1.7.0.1 - Web Import fails

Li
Lilith
Posts: 351
Joined: Sat Nov 13, 2010 3:50 pm
Platform: Windows
Location: Belgium

Mon Feb 03, 2014 9:02 am Post

Hi,

Maybe there is something that I didn't understand correctly.

I just tried to import this page from Wikipedia : http://fr.wikipedia.org/wiki/Les_Noces_ ... osenkreutz
... and got a fail.

Except for the pictures, Wikipedia has always given the best results on importing pages.
This time, I notice that only two options are left : Pdf and MHT, none of them being selectet at first.

First try : without selecting any. I get a message saying "import of URL failed"

Second try : as MHT. I get a blank page with a link to the original web page. The link opens Internet explorer, which I never use (I'm on Firefox, and Scrivener has always used Firefox when prompted to open an imported web page).

Third try : as PDF. I get a single blank page, although the web page should give me about 3 A4 pages.

User avatar
Sanguinius
Posts: 612
Joined: Sun Dec 04, 2011 4:16 pm
Platform: Windows

Mon Feb 03, 2014 2:33 pm Post

I verify this behavior.
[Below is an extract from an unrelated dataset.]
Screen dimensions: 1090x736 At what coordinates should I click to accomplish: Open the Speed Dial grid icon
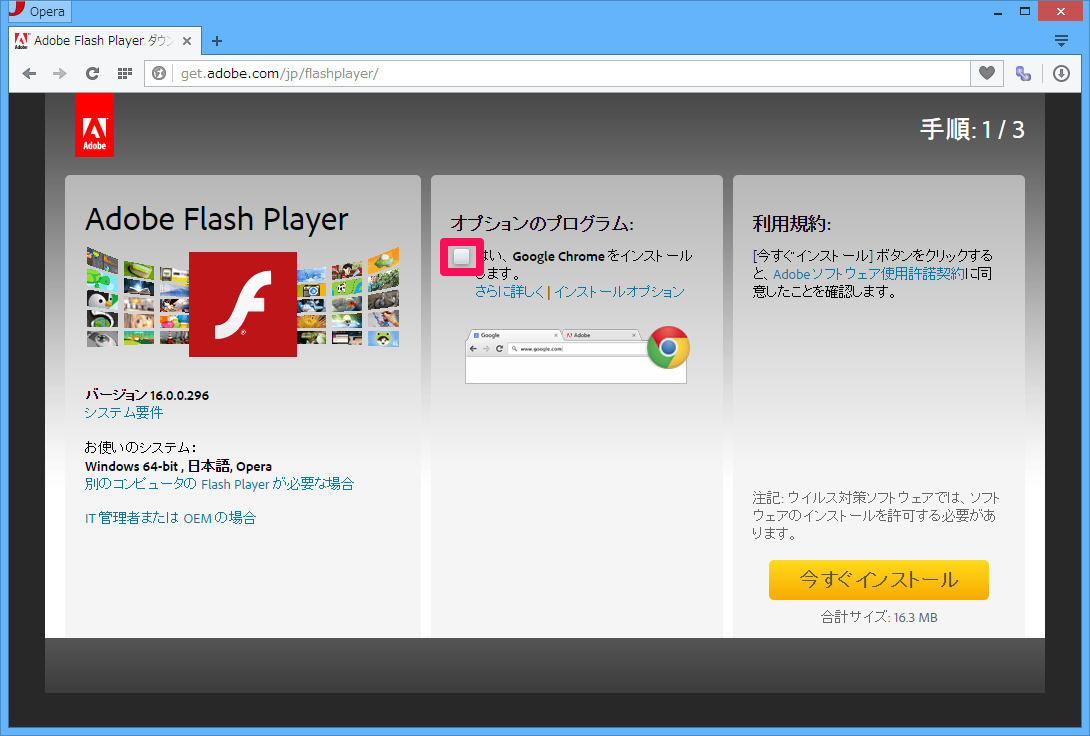(124, 73)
I tried importing the page Lilith tried with and got the same result. Then I tried reimporting a webpage that I had successfully imported into a project with 1.5.6. The same thing happened.

On a side note, what exactly is the "MHT" format? Is this the same as "Dynamic Web Browser?"
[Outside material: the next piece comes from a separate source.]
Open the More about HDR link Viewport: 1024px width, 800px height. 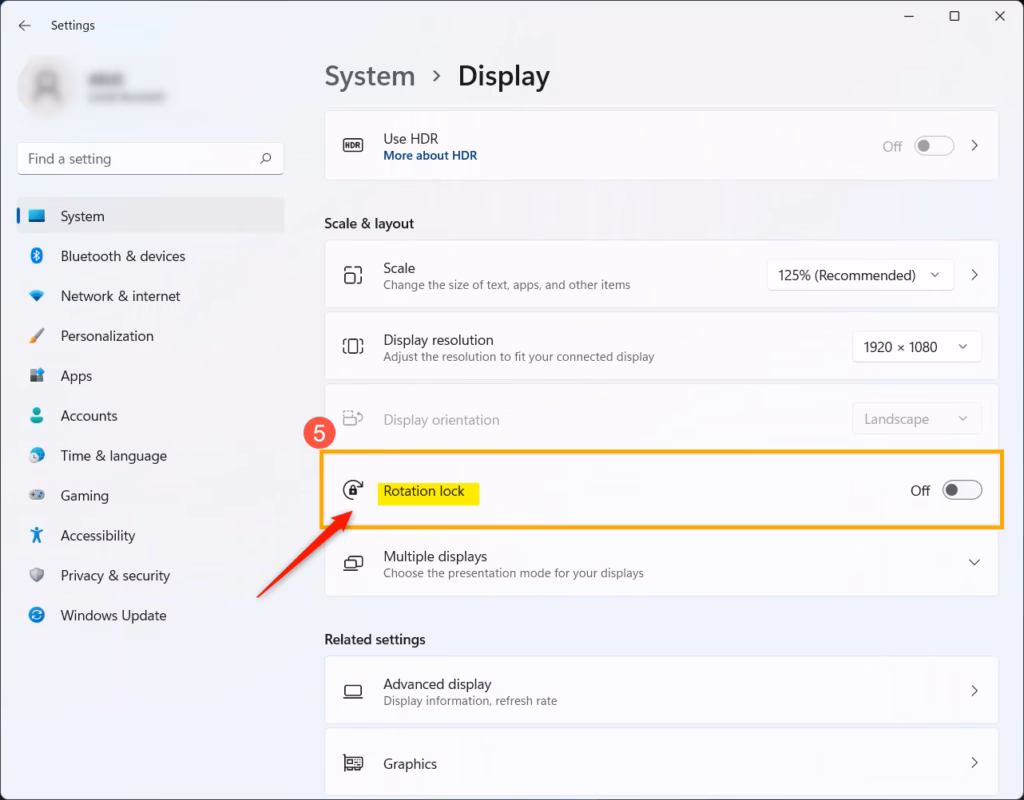coord(430,156)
Also, are we really no longer going to have the option of importing a webpage as an "Image (Browser Quality)", or "Plain Text?" I use both of these, depending on the webpage, as I don't always want all of the images or links and sometimes just want the text.

User avatar
tiho_d
Posts: 968
Joined: Tue Sep 13, 2011 1:14 pm
Platform: Linux + Windows

Mon Feb 03, 2014 3:02 pm Post

In this release of Scrivener we changed the Web rendering engine that provides MHT support(similar to webarchive under Mac), so it might happen that some pages that rendered fine previously, have issues at the moment. Please, let us know some examples so that we can fine tune the functionality.

MHT is a web format that contains all the info from the webpage. It is not a Dynamic Web Page, that existed in previous versions. As Scrivener is not being able to display MHT files yet, it loads the MHT file within a browser. Native MHT display within Scrivener will come with the next versions, but not in the next official release. Have in mind that the MHT file with its full contents will be available even without an Internet connection and it is a preferred way of storing web pages at the moment. Sometimes rendering the webpage to PDF might fail based on the technologies used within the webpage.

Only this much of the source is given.